La cigarette industrielle naîtra et sera commercialisée dans les années 1830-1840 Le tabagisme prend alors son envol et dès 1868, l’association Française de lutte contre le tabac est créée. Louis Pasteur adhère à ce mouvement Les intérêts financiers mis en jeu laisseront peu de place à cette association : sa reconnaissance d’utilité publique restera lettre morte.

En 1880 le 14 septembre James Bonsak présente le brevet d’une machine qui produit 100 000 cigarettes par jour. Cette révolution a pour conséquence l’effondrement du prix des cigarettes.

Durant la grande guerre, la distribution du tabac sur le front est systématique et fait partie de la ration. Symbole de virilité, il trompe l’ennui et maintien éveillé.

Pendant l’occupation, le tabac est diabolisé. Hitler, Franco et Mussolini ne fumaient pas, Roosevelt, Staline Churchill ne quittait guère leur tabac Une photo représente même le Général De Gaulle une cigarette à la main marchant vers Notre Dame.

En 1944 les G.I.Américains venus libérer l’Europe introduit les cigarettes blondes Les marques Américaines envahissent le vieux continent. Les femmes se mettent à fumer. Toutes les classes sociales sont touchées.

Peu après la guerre (1948.) Sir Richard Doll réalise une étude épidémiologique prospective sur les médecins Anglais fumeurs. Il fait apparaître qu’en fonction du tabac certains confrères avaient de 5 à 50 fois plus de risque d’être atteint de certaines maladies. L’étude s’est poursuivie pendant 40 ans, cette étude novatrice à donné à Richard Doll une renommée internationale et a été à l’origine de son anoblissement.

La cigarette filtre inventée en 1930 apparaît en 1950 une fois prouvée la toxicité du tabac, c’est la réponse des compagnies cigarettières.

VII Conclusion.

L’histoire du tabac passe par l’Espagne dès son apparition en Europe.

Elle met en évidence les conflits permanents ayant existés depuis son apparition.

Les temps modernes nous amènent la connaissance des mécanismes de toxicité. Le tabac est aujourd’hui considéré comme une drogue à part entière sans notion de drogue douce.

La consommation d’une drogue est aussi vieille que le monde.

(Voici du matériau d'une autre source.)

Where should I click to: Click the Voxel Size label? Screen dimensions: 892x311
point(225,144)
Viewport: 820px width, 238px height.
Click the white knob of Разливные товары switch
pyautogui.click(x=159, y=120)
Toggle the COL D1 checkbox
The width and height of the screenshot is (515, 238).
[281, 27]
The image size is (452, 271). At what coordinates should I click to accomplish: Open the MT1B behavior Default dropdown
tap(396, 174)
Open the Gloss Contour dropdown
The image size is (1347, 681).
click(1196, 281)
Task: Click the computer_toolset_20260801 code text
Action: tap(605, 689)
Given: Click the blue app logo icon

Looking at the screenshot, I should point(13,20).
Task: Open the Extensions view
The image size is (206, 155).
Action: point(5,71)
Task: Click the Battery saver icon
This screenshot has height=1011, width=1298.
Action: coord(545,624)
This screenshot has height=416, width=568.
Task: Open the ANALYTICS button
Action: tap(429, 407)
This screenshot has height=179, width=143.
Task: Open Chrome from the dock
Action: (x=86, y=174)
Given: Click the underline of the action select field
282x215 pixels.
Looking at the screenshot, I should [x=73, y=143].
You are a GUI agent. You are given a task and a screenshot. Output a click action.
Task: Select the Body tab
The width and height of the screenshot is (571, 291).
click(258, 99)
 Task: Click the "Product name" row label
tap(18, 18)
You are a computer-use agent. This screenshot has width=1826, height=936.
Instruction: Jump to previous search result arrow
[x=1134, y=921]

Nous savons que toute substance addictive a le pouvoir de se fixer sur une zone précise du cerveau la techmental ventrale que nous appelons aussi le cerveau reptilien. Toute substance stimulant cette zone est potentiellement addictive. L’interdit voire la brutalité de la répression n’est pas une réponse valable surtout prise isolément à l’usage des drogues.

La taxation par les états à des fins mercantiles est en complète opposition avec sa mission de santé publique.